The success of the show began and quickly took off like a spiral.

"The minute I sent copies of the first draft to people, there was an immediate excitement about it. New York Theater Workshop gave me space for the first reading of it, and we did a workshop production of it around 1989 in LA. A couple of months later, the National Theatre in London called and said that they wanted to do the play.

"I had only barely begun work on part two, Perestroika. By the time the first production of part one opened in San Francisco, it was already running in London, and Ian McKellen talked about it on the Tony Awards, and Frank Rich wrote a rave review of it in the Times. And he hated my first play. So this kind of crazy thing started. "

He also said that the 2005 film MUNICH, for which he penned the screenplay, was a huge step, a he was admittedly nervous.

"I did the first draft of Munich, and I wouldn't let him pay me for it. I wanted to do it on spec, because if I know that if there's some huge check in my bank account that I have to somehow earn, it would frighten me and I wouldn't be able to write a word. I wanted to be able to fail because I'd never written a [theatrical] screenplay."

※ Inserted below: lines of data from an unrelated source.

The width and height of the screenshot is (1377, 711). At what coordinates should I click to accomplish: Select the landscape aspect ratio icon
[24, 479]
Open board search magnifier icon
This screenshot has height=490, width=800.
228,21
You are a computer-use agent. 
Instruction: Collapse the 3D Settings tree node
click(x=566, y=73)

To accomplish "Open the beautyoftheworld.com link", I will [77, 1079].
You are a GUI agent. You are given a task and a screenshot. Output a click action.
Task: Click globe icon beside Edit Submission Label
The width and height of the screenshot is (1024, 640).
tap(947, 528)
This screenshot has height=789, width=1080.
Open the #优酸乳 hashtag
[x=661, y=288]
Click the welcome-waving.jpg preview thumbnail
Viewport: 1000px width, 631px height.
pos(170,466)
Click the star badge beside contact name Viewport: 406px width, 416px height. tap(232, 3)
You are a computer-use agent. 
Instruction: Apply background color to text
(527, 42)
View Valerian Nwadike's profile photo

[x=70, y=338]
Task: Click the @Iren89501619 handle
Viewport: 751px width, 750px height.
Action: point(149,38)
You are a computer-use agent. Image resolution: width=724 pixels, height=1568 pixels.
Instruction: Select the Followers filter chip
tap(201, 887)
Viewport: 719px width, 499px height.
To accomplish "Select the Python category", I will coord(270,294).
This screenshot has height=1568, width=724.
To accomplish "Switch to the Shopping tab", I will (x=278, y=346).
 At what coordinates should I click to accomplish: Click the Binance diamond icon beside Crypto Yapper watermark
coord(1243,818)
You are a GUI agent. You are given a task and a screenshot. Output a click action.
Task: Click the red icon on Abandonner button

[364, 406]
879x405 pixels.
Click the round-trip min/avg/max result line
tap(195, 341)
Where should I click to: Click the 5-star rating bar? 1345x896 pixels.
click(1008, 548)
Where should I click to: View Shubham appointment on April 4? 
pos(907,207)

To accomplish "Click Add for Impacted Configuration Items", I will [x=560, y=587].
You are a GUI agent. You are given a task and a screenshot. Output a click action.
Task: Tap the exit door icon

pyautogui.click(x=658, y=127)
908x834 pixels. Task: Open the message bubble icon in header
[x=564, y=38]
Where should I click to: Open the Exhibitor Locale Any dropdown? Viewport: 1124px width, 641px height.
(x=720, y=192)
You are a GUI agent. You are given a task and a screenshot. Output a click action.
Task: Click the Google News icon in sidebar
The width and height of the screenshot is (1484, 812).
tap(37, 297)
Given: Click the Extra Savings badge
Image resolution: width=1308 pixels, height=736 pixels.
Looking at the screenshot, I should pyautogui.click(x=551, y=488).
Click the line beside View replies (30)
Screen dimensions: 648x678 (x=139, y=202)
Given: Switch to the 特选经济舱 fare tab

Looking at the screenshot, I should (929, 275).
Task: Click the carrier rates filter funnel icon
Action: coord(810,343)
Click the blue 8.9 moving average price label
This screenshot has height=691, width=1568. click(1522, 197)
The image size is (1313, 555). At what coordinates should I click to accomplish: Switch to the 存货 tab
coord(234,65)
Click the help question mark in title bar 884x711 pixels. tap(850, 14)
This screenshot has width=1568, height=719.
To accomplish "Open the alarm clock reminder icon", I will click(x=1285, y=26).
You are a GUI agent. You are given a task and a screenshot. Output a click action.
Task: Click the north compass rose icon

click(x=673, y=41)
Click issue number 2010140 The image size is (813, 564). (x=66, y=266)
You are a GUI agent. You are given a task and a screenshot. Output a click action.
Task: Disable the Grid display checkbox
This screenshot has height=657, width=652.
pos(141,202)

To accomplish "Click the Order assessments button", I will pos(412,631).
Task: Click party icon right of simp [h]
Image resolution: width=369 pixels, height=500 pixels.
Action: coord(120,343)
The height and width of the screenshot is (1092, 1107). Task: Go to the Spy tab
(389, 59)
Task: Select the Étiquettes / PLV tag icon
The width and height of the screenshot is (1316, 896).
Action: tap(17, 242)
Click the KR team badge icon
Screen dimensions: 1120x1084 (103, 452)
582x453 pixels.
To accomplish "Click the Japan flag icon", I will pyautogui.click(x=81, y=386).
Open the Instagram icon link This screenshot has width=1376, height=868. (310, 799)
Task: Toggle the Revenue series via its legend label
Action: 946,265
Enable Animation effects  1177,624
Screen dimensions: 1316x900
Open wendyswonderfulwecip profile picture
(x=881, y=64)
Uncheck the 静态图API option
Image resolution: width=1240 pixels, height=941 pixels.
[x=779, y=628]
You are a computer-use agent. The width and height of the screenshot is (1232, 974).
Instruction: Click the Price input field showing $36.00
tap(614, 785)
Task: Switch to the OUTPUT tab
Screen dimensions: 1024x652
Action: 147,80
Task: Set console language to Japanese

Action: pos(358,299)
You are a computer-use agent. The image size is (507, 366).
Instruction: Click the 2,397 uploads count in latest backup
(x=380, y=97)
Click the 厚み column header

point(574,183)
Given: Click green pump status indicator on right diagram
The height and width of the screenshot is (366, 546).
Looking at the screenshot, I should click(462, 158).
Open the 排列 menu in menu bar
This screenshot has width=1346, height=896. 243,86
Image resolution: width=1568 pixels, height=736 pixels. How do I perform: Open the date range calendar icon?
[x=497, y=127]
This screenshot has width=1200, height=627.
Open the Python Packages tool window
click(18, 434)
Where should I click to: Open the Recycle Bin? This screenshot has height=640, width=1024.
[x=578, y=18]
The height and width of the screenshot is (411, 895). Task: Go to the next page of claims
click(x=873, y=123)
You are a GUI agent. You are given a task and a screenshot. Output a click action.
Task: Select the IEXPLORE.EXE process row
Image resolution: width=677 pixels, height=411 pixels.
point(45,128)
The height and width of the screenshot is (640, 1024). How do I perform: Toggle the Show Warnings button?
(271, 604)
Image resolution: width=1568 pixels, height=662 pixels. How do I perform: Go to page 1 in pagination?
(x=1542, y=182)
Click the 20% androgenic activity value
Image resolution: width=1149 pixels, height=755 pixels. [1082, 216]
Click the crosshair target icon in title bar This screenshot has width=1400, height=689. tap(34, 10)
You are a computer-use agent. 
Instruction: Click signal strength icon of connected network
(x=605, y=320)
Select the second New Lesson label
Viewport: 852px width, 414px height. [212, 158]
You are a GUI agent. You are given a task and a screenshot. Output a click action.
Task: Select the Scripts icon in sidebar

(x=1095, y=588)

He describes is experience with LINCOLN similarly, saying, "When I finally worked on Lincoln, I think the whole time I was writing it I was like, He's never going to film this. This is some weird exercise in I-don't-know-what and he'll say, 'Thank you very much.' And that will be that."

At the moment, Kushner is working on a mystery project for Broadway, which he describes as a "sort of famous German-language play," which "may be for a big star," but his lips are sealed on the details. He is also writing the screenplay for another Spielberg movie, based on David Kertzer's book, The Kidnapping of Edgardo Mortara.

With all of his works, he is not focused on getting more fame, "If something else hits big, great, but that's never my job. The minute I start to think, Oh, this is going to be big, or, This doesn't feel big; why am I doing this, I'm finished as a writer."